Over-Reach And Bursting Bubbles
Indeed, Fonterra foolishly over-reached itself in China with the
Sanlu fiasco and melamine scandal. In the longer term, it would
be extremely foolish too to rely on steadily increasing affluence
in so-called “emerging market economies”. Even Fonterra’s
Chairperson, Sir Henry van der Heyden, warns about future volatility
in returns, echoing a call he made earlier in September 2008 Press,
6/5/10 & 19/9/08). The Chinese bubble will indeed burst at some
stage for a potential host of reasons (e.g. “Made in China”,
TV1, Sunday, 20/6/10).
By far the most positive thing that Aotearoa/NZ could do in regard
to helping feed the world would be to renounce its iniquitous free
trade policy on food, and strongly advocate and press for sustainable
food security in as many countries as possible. It should pull back
from fostering investment and support for meat and dairying in poorer
countries, as in parts of Latin America and Asia, and instead promote
the fair, sustainable and efficient production and distribution
of food for the poorest sections of society. Large-scale and widespread
meat and dairy production can exact high social and environmental
costs, with an increasingly inequitable allocation of resources
that we cannot afford in the coming era of scarcity. Sustainable
development and environmental non-government organisations (NGOs)

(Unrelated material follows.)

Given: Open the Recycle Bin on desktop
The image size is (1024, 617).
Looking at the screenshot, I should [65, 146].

in Aotearoa/NZ need to forge more effective working bonds with similar
groups in China and elsewhere - a really tough challenge indeed!
I shall touch briefly again on the theme of environmental limits
later below.
Enriching Agribusiness?
Investment and concentration in the NZ agricultural sector has been
rocked by the demise of agri-business entrepreneur Craig Norgate’s
ventures in the field. As one newspaper headline recently put it:
“End of Line Looms for ex-rural Kingpin”, with Rural
Portfolio Capital (RPC), the principal investment vehicle for Norgate
and the McConnon family (founder of cheesemaker Mainland Products
in 1954), coming to grief in a tougher financial climate Press,
1/5/10). In early May 2010, RPC investors faced meltdown with a
loss of as much as $30m, given that RPC could not raise enough funds
for a dividend due on the $60m of preference shares (ibid.).

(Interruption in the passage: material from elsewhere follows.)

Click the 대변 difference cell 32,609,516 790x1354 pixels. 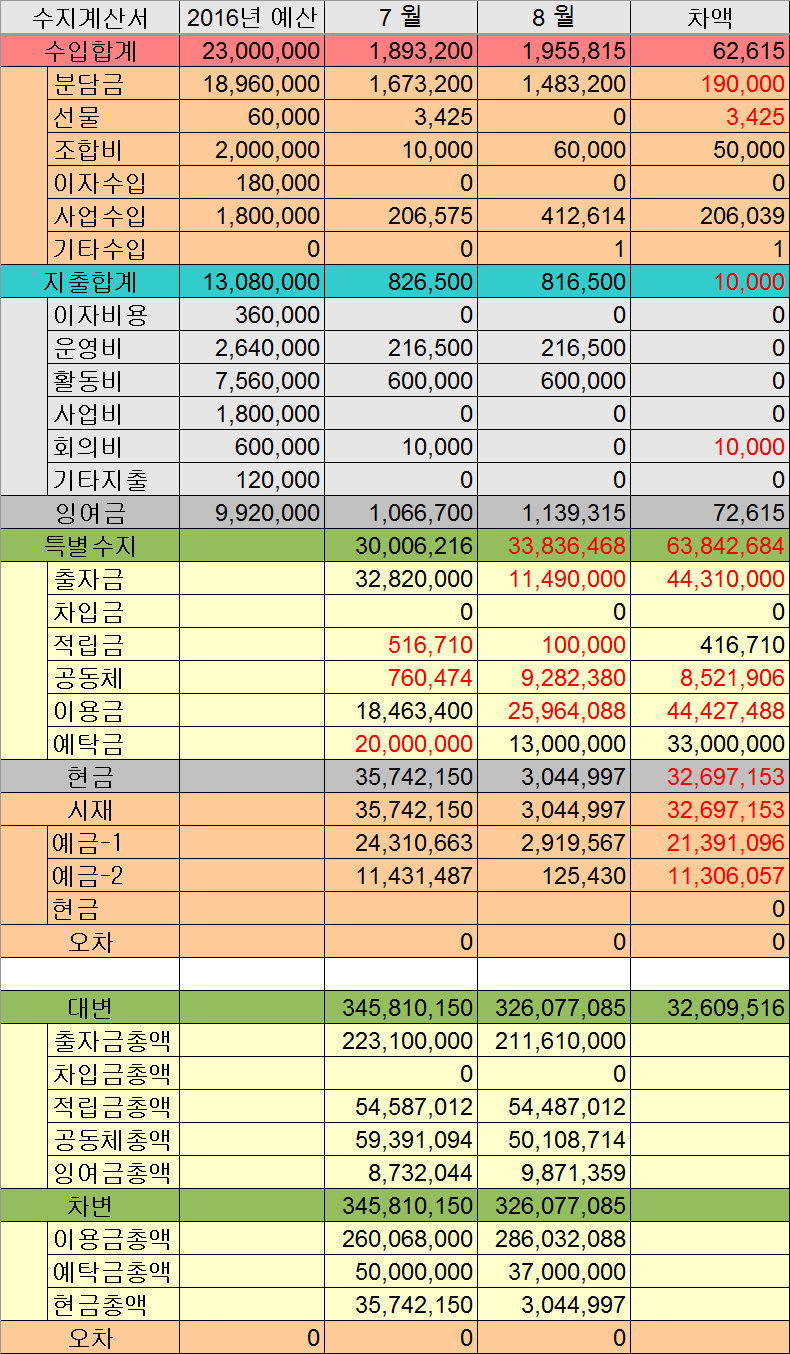709,1007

Over the last decade, Norgate and the McConnon family had become
“major players in the rural sector, building a minority stake
in one company into control of rural services combine PGGW”
(Sunday Star Times, 9/5/10). RPC has actually been a subsidiary
of Rural Portfolio Investments (RPI). After leaving his position
of chief executive at Fonterra in 2003, Norgate had “set up
RPI to consolidate the rural services industry” Press,
5/5/10). In 2004, Norgate and Baird McConnon gained control of the
rural services company Wrightson through RPI. Wrightson was targeted
because it was the one company with a truly national coverage,
as well as having a diverse range of activities: rural supplies,
agricultural development, livestock, wool, grain and seed, Fruitfed
(PGGW’s horticultural subsidiary), irrigation and pumping,
insurance, as well as remunerative real estate and finance units.

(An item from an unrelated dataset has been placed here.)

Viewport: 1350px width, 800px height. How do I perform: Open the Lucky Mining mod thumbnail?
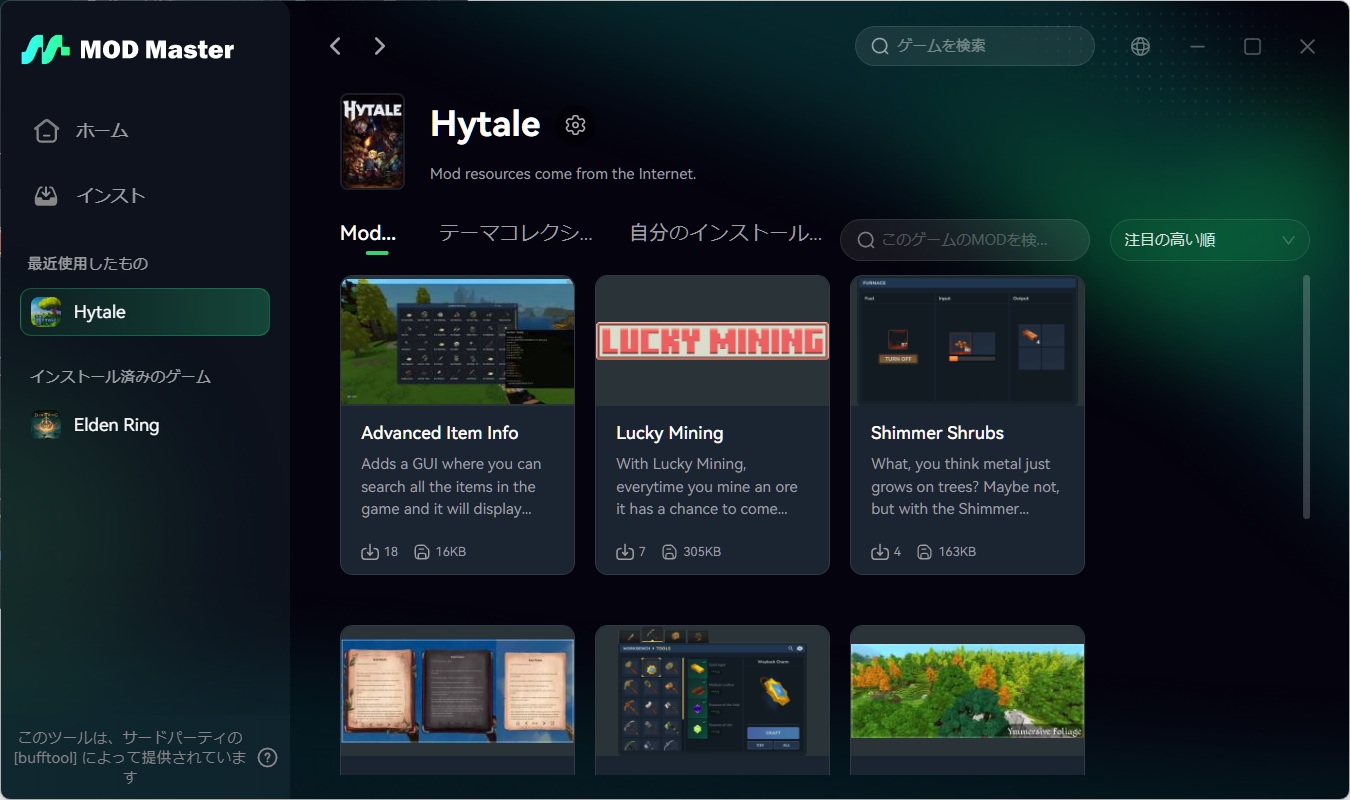coord(712,341)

The strategy was to effectively expand its operations as much as
possible for increased profitable gains.
Hawkes Bay’s Williams & Kettle was acquired in 2004, and
next a merger was effected with Pyne Gould Guinness (PGG) to form
PGGW in 2005 Press, 24/7/09). We need to note here that
in 1987 Pyne Gould Corporation (PGC) had been formed as a holding
company with PGG becoming a wholly owned subsidiary of the former
entity. When PGC facilitated the merger of PGG with Wrightson in
2005 to form PGGW, PGC gained a large minority shareholding in the
newly merged company. Local accumulation proceeded for PGGW with
further acquisitions like Dunedin’s agricultural firm FECPAK
International Press, 2/12/06). Norgate himself did not
actually put any capital into investment vehicle RPI but had appealed
to “mum and dad investors to back the firm”, while he
got a “management fee” of about $500,000 Press,
5/5/10). Of late, he had been seeking “to get a capital gain
on the project that brought together Wrightson with PGG” (ibid.).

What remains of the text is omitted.